Black spruce forest in northeastern Canada. Image: Guillaume Ajavon
The boreal forest in Quebec, which is full of black spruce trees, is absolutely huge—it's "about the size of Spain," Loïc D'Orangeville, a postdoctoral researcher at the Université du Québec à Montréal, told me. While the rest of the world grapples with the damaging effects of climate change—wildfires, drought, the list goes on—northeastern parts of the boreal forest could actually stand to benefit, according to his latest research.
In fact, he argues that Quebec's massive boreal forest could provide a much-needed "refuge" for plants and animals, as much of the continent gets hotter and drier, creating a latitudinal shift that drives the ranges of various species farther north.
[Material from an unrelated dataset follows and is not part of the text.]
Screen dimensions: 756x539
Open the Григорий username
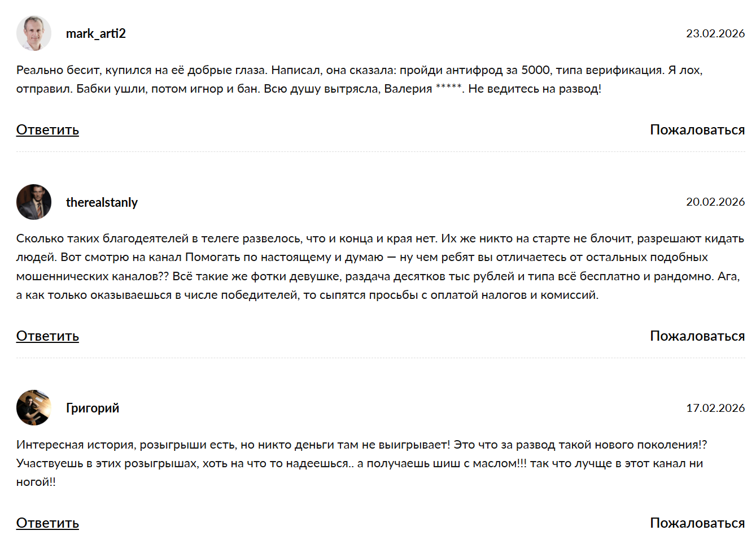tap(93, 408)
D'Orangeville's findings are somewhat surprising, especially given the fierce wildfires we've seen this year in western Canada, most notably around Fort McMurray (and, yes, extreme wildfires are linked to climate change). But, while the boreal forest in western North America is expected to be under an increasing amount of strain—hot, dry weather creates conditions ripe for forest fires—the picture in the east is a bit different.
For one thing, warmer temperatures will bring a longer growing season to parts of the north, where it's relatively limited. And Quebec already receives from more than twice the mean annual precipitation compared to central and western regions: that extra moisture will create a much-needed buffer from increased evaporation, D'Orangeville said.
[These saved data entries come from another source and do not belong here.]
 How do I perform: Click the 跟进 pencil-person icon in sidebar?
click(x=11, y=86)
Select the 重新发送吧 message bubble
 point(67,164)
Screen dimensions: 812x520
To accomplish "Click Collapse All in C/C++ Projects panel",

Even so, until now, direct evidence that eastern parts of Canada could fare better as temperatures warm has been fairly hard to come by. That's because most of the research has been done using satellite data. In this new study, published Thursday in Science, D'Orangeville and his colleagues gathered and analyzed tree-ring data from a whopping 16,450 trees, across 583,000 km² of dense Quebec forest.
Black spruce is commercially important in Quebec, he said (D'Orangeville is also associated with Indiana University), so it's closely monitored across the province. "That's why we could access a data set [of this size]," he told me. "You don't normally get to play with a data set this big. It really is amazing."
In the analysis, they found that the trees in northern areas—between latitudes of 49 and 52˚N—will thrive: up to 80 percent of the forest there will see favourable growth between 2040 and 2070. (Above the 52nd parallel, temperatures are quite cold and trees get sparser, so the same effects won't be seen.)
"It tells us there's still going to be a good part of the black spruce range that's favourable habitat for [certain] species in coming decades," he said. "But that's only one side of the story."
The truth is that even Quebec's mighty forest won't be protected from the onslaught of climate change—not really. Wildfires will move farther north, D'Orangeville said. And insect plagues will continue to spread. (Quebec is in the grips of a long-running budworm epidemic, he noted. These bugs feed on various tree species, including black spruce.)
It will be important to identify regions around the world that could become buttresses against climate change, D'Orangeville said—and Quebec's forest could be one of them.
But the truth is that no part of the world is really safe from climate change. It impacts us all.